(EXERCISE INPUTS)

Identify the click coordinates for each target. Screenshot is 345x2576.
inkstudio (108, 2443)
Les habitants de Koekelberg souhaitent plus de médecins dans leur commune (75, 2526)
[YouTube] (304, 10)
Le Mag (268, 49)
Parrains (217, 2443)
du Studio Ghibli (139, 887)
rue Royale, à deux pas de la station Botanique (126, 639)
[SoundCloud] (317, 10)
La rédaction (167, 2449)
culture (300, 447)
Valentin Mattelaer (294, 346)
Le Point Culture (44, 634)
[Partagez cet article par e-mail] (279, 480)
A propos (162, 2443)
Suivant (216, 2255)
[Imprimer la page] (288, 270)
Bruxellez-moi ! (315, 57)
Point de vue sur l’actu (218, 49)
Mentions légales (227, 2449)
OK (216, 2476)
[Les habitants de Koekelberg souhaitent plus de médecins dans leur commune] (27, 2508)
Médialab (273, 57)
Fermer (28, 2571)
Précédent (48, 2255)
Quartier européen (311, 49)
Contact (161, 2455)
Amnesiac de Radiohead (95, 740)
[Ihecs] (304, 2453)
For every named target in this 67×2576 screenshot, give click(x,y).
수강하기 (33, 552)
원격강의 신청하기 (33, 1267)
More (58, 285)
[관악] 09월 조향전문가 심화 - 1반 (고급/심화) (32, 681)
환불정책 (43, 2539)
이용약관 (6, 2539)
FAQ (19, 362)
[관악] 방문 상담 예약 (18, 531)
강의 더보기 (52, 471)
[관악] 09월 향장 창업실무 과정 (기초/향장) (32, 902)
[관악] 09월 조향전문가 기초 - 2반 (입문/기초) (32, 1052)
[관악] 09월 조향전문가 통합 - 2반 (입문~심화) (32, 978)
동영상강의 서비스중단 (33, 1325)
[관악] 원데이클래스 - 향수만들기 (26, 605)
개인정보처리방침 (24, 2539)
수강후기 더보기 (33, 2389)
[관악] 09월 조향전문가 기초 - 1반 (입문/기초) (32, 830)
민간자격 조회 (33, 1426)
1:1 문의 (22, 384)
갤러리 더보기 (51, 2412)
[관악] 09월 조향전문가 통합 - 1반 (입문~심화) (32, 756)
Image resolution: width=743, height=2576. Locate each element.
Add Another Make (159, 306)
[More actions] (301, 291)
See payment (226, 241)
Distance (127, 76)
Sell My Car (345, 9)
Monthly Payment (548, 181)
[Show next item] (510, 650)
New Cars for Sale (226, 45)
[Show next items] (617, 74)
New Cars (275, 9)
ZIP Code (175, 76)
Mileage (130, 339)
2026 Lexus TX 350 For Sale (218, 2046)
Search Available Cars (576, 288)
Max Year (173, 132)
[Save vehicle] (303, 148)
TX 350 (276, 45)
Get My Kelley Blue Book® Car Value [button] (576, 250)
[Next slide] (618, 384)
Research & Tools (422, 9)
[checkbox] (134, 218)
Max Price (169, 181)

(End EXERCISE INPUTS)

### EXERCISE OBJECTIVE
Copy out, exactly as given, the line containing "[More actions] (301, 291)" together with every line after it in the material.

### WRITTEN SOLUTION
[More actions] (301, 291)
See payment (226, 241)
Distance (127, 76)
Sell My Car (345, 9)
Monthly Payment (548, 181)
[Show next item] (510, 650)
New Cars for Sale (226, 45)
[Show next items] (617, 74)
New Cars (275, 9)
ZIP Code (175, 76)
Mileage (130, 339)
2026 Lexus TX 350 For Sale (218, 2046)
Search Available Cars (576, 288)
Max Year (173, 132)
[Save vehicle] (303, 148)
TX 350 (276, 45)
Get My Kelley Blue Book® Car Value [button] (576, 250)
[Next slide] (618, 384)
Research & Tools (422, 9)
[checkbox] (134, 218)
Max Price (169, 181)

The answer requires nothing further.